I’ve had psoriasis for 46 years ( I’m 56) and always believed it to be “just my skin” . Many lotions, and creams, hospital stays( covered head to foot as a child) I gave up caring, it would come and go but never quite clear. It was only when my daughter got Psoriasis while she was doing honours at uni that I finally went to a decent dermatologist and through all of the protocols for Medicare got onto biologics. Methotrexate made me violently ill, and each biologic worked for a while before becoming less effective. Taltz worked but was extremely painful and brought out an allergic reaction. I’m now on Tremfya which is reducing the Psoriasis in my scalp and has stopped my nails splitting vertically but is doing nothing to help my Psoriatic Arthritis flares…in fact I’m quite sore. Looking back through my life there have been some really obvious signs that I have ignored. So these are Psoriasis Early Signs – my personal experiences :
- Always had really bad sore throats as a child- great for ice cream sellers but not so great if your parents had no time to take you to the doc…was Strep throat my original trigger?

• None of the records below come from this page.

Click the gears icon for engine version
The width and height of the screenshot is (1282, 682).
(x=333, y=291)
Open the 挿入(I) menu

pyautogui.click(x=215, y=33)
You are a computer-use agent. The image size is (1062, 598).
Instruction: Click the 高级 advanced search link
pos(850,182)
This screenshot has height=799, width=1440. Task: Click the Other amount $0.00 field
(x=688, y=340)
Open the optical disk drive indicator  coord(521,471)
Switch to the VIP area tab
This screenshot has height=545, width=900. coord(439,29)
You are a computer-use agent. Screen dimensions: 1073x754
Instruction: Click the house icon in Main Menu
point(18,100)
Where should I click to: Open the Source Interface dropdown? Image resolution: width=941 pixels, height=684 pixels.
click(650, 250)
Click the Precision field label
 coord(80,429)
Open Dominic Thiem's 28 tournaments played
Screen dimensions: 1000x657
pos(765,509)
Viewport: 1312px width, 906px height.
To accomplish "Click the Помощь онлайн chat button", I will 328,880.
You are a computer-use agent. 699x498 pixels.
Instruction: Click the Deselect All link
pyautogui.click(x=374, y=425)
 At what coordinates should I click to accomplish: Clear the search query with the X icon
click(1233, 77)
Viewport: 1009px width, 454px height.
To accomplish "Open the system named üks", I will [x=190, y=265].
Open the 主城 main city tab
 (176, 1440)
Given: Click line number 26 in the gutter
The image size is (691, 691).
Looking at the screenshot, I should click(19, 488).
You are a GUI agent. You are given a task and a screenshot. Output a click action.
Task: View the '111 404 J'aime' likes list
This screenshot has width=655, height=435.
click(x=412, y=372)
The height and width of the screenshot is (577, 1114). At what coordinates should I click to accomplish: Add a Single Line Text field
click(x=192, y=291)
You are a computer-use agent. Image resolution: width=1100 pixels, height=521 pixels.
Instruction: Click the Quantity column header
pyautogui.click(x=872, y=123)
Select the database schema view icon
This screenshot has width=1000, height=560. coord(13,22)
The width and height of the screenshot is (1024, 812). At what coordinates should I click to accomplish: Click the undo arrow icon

- Always super clumsy, my ankles and knees sprained at the lightest tweak and bones were easily broken – since childhood, both legs, both arms, wrist, collarbone, ribs.
- Allergies galore, progressively getting worse but Always causing some sort of rash. Really bad reactions to Sesame, kiwifruit, ginger, pineapple, perfumes, petroleum jelly( parabins) and mostly bandage glues even the hypoallergenic ones!
- My Thyroid became toxic and had to be totally removed – weight loss is almost an impossibility…slowly slowly.
It also controls your temperature….I’m always cold, even in Aussie summers!
- I had an Oxford knee replacement 4.5 years ago on my left knee, and surgery last week on my right to mend the meniscus, a small tear in the lateral ligament and to monitor arthritis on my femur and tibia.
- Spasms throughout my body but the tops of my feet hurt the most.
I have forgotten what it is like to be pain free, but I smile and get on with life anyway! I intend to vacation while I’m mobile. Always planning the next trip. Sometimes I wish that I was less able in other people’s eyes so that they could understand the pain and depression caused by this insidious disease.